數月來,日本多項舉措被視爲針對中國的敵對措施,包括大幅增加軍費、準備棄守「無核三原則(不擁有、不製造、不運進核武器)」,在西南諸島部署瞄向中國的進攻型飛彈,日本雷號驅逐艦以慢速通過臺灣海峽,自衛隊在菲律賓呂宋島北部向南海方向發射八八式反艦導彈,這是二戰後日本首次在海外發射進攻性武器等。
大陸外交部、國防部多次抨擊日本推動修憲試圖再軍事化。而在日本衆多措施中,又以恢復舊時期的「大佐」(相當一般國家的上校),讓大陸一般民衆強烈反感,因爲它勾起中華民族巨大傷痛的歷史記憶。
二戰之後,日本廢掉大佐、大將,是因這套軍銜被遠東國際軍事法庭定性成爲戰爭符號,如今恢復舊軍銜,也回覆了日本軍國主義的「皇軍」,讓大陸懷疑自衛隊不再侷限日本和平憲法規定的職守範圍。

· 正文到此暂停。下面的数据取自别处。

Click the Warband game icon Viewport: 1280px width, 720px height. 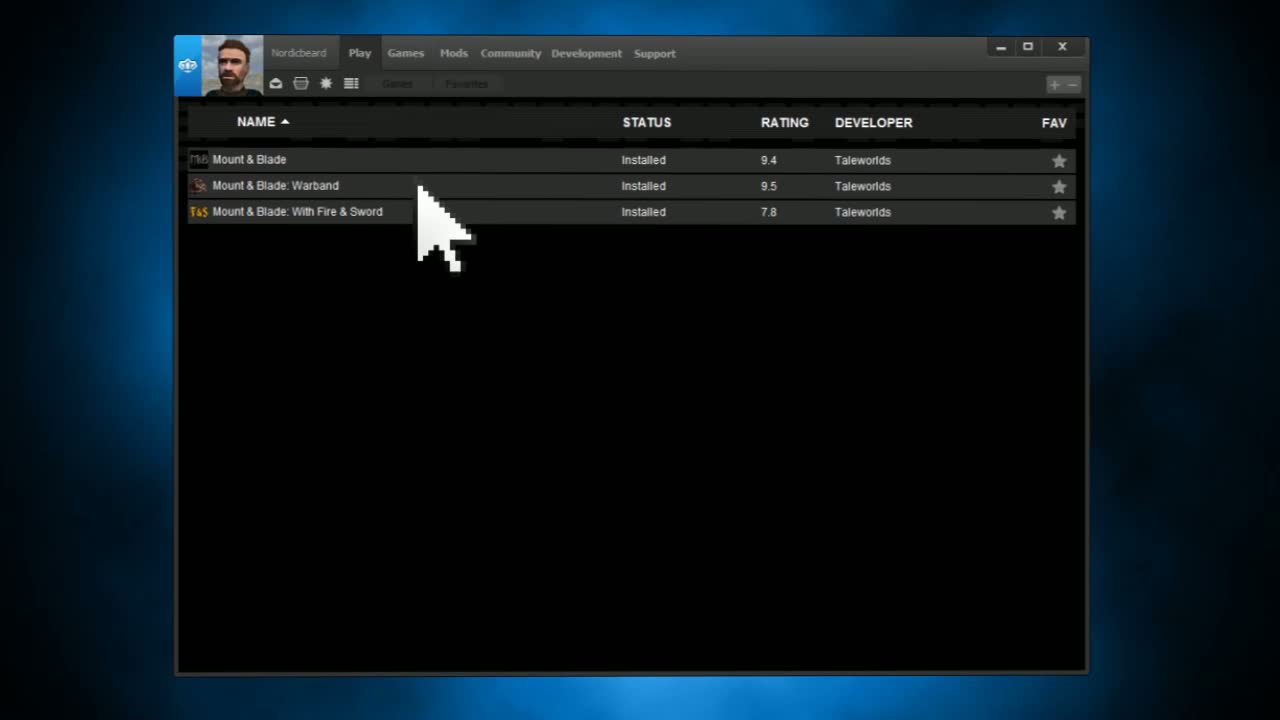point(199,186)
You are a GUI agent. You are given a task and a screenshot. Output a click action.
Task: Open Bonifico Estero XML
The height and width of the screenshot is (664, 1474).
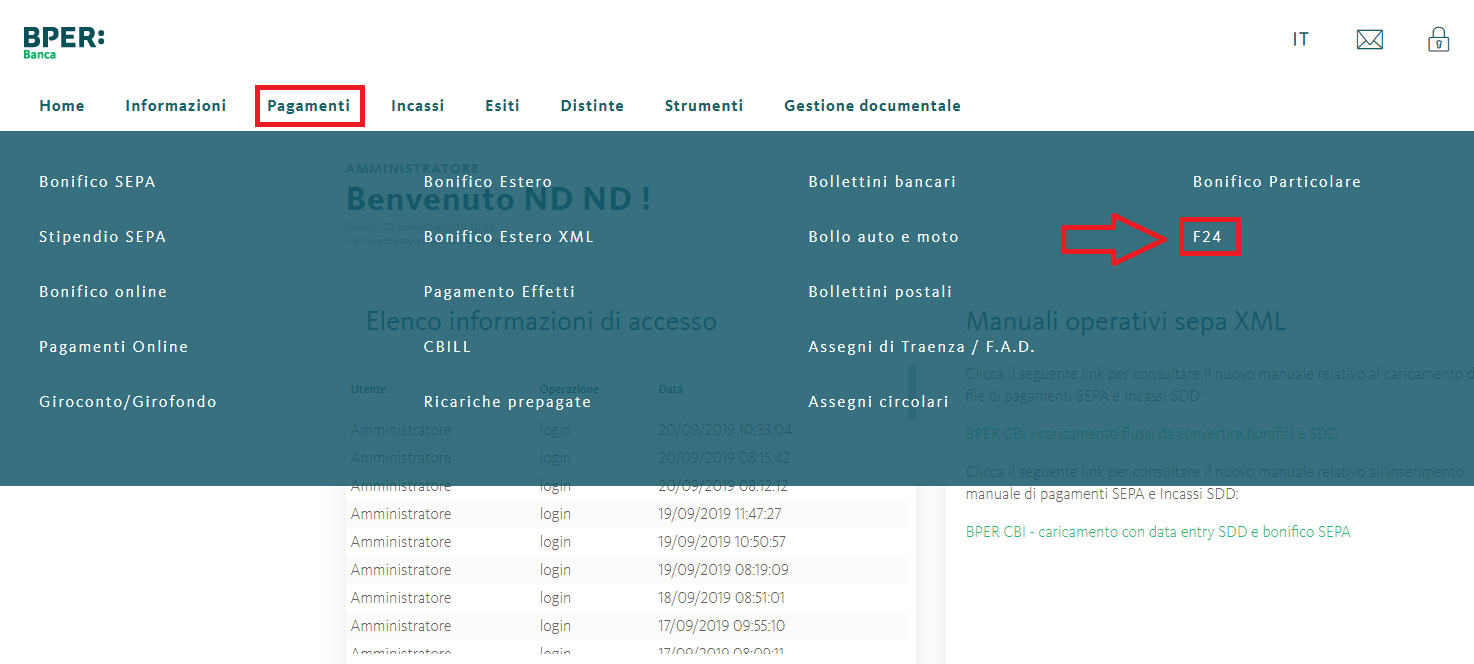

大陸民衆對二戰日軍「大佐」軍銜如此痛恨,因它直接與戰爭罪行關聯,大佐是舊日本陸軍聯隊長的標準軍銜,通常指揮約三千至四千人的作戰單位,是侵華戰爭一線行動的核心指揮者,當年這些指揮官經常擅自行動,是典型的「將在外、軍命有所不受」,導致事態擴大的好戰強硬派。
一九二八年皇姑屯炸死張作霖的河本大作,一九三一年九一八事變的板垣徵四郎,一九三七年盧溝橋事件的牟田口廉也,同年參與南京大屠殺的瀨谷啓,他們當時都是以大佐的身分直接指揮或縱容部隊對中國人的暴行。幾十年來,經過電影電視、各種刊物回憶錄等,「大佐」已成爲侵略、屠殺、殖民中國的代名詞,是中國人集體記憶中的創傷符號。
大陸認爲日本更名軍銜是再一次對歷史反省的背棄,進一步在受害者及其後代的傷口上撒鹽,更是軍國主義復辟信號。在此情境下,中日關係想改善根本是緣木求魚。